- **Extrahierter Text**

╔══

Hieran ändert auch nichts, dass der Kläger wohl von seiner Versicherung einen entsprechenden Hinweis erhalten hat. Insoweit waren die Verständigungsschwierigkeiten mit dem Kläger im Termin zur mündlichen Verhandlung am 09.06.2006 jedoch so gravierend, dass nicht klar war, ob der Kläger tatsächlich einen entsprechenden Hinweis durch seine Versicherung erhalten hat. Selbst wenn ein solcher Hinweis erteilt worden sein sollte, bedeutet dies nicht, dass die Beklagte nicht ebenfalls verpflichtet ist auf klar zu Tage liegende Gestaltungsmöglichkeiten hinzuweisen und gerade bei Lebensversicherungen, die bei Menschen im rentennahen Alter voraussichtlich der Altersvorsorge dienen sollen, entsprechende Hinweise zu erteilen. Ein solcher Hinweis könnte bereits auf dem Antragsvordruck enthalten sein.

Als Rechtsfolge des sozialrechtlichen Herstellungsanspruchs ist grundsätzlich der Zustand herbeizuführen, der bei ordnungsgemäßer Beratung bestanden hätte. Ein Anspruch auf Herstellung des Zustandes, der bei richtiger Beratung eingetreten wäre, kann jedoch nur dann entstehen, wenn erstens der Berechtigte sich diesem Rat entsprechend verhalten hätte und zweitens die Wiederherstellung im Rahmen des Sozialrechtsverhältnisses möglich ist und nicht die Korrektur von außerhalb des Verwaltungsverfahrens eingetretenen Tatsachen erfordert. In solchen Fällen kommen nur Schadensersatzansprüche in Betracht, die vor den ordentlichen Gerichten zu verfolgen sind (BSG Beschluss vom 5.03.1989, 11 RAr 1/89 in juris).

Dass sich der Kläger bei ausreichender Beratung durch die Beklagte entsprechend verhalten und einen Verwertungsausschluss mit der Versicherung vereinbart hätte, hat er durch sein Verhalten im gerichtlichen Verfahren dokumentiert, indem er binnen einer Frist von unter drei Wochen nach Zugang des gerichtlichen Hinweis zu § 12 Abs 2 Nr 3 SGB II einen Verwertungsausschluss mit seiner Versicherung vereinbart hat.

╚══

- **Aufgabenstellung**
Ändern Sie im Urteilsauszug alles von "Hieran ändert auch" bis hinunter zu "Antragsvordruck enthalten sein.", indem Sie "Kläger" durch "Antragsteller" ersetzen, und geben Sie diesen Teil wieder. Die Daten werden hierfür nicht gebraucht.

- **Angezeigte Daten**
╔══

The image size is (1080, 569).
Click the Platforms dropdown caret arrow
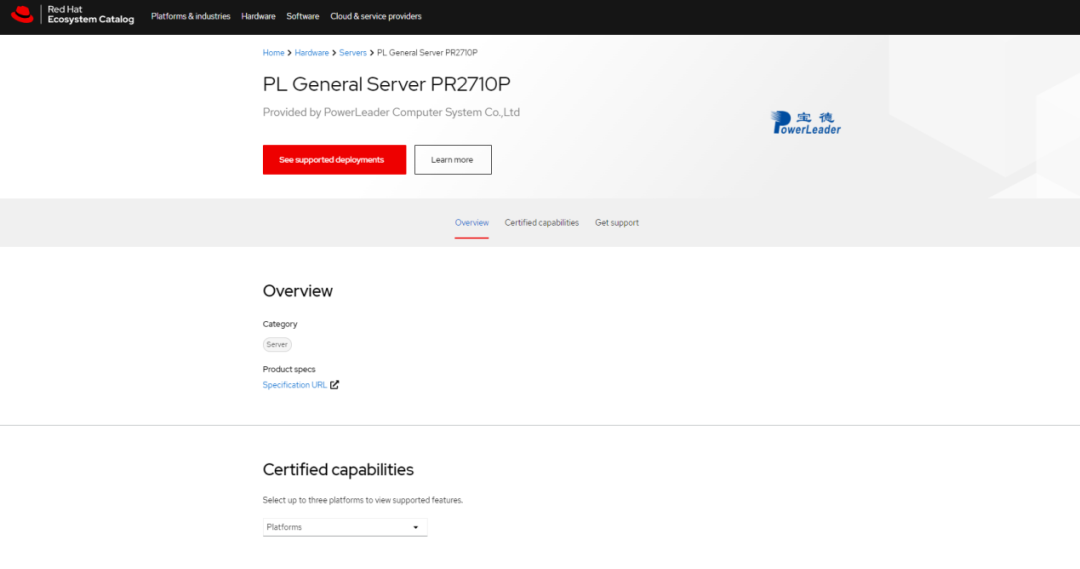(415, 528)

╚══

- **Lösung**
Hieran ändert auch nichts, dass der Antragsteller wohl von seiner Versicherung einen entsprechenden Hinweis erhalten hat. Insoweit waren die Verständigungsschwierigkeiten mit dem Antragsteller im Termin zur mündlichen Verhandlung am 09.06.2006 jedoch so gravierend, dass nicht klar war, ob der Antragsteller tatsächlich einen entsprechenden Hinweis durch seine Versicherung erhalten hat. Selbst wenn ein solcher Hinweis erteilt worden sein sollte, bedeutet dies nicht, dass die Beklagte nicht ebenfalls verpflichtet ist auf klar zu Tage liegende Gestaltungsmöglichkeiten hinzuweisen und gerade bei Lebensversicherungen, die bei Menschen im rentennahen Alter voraussichtlich der Altersvorsorge dienen sollen, entsprechende Hinweise zu erteilen. Ein solcher Hinweis könnte bereits auf dem Antragsvordruck enthalten sein.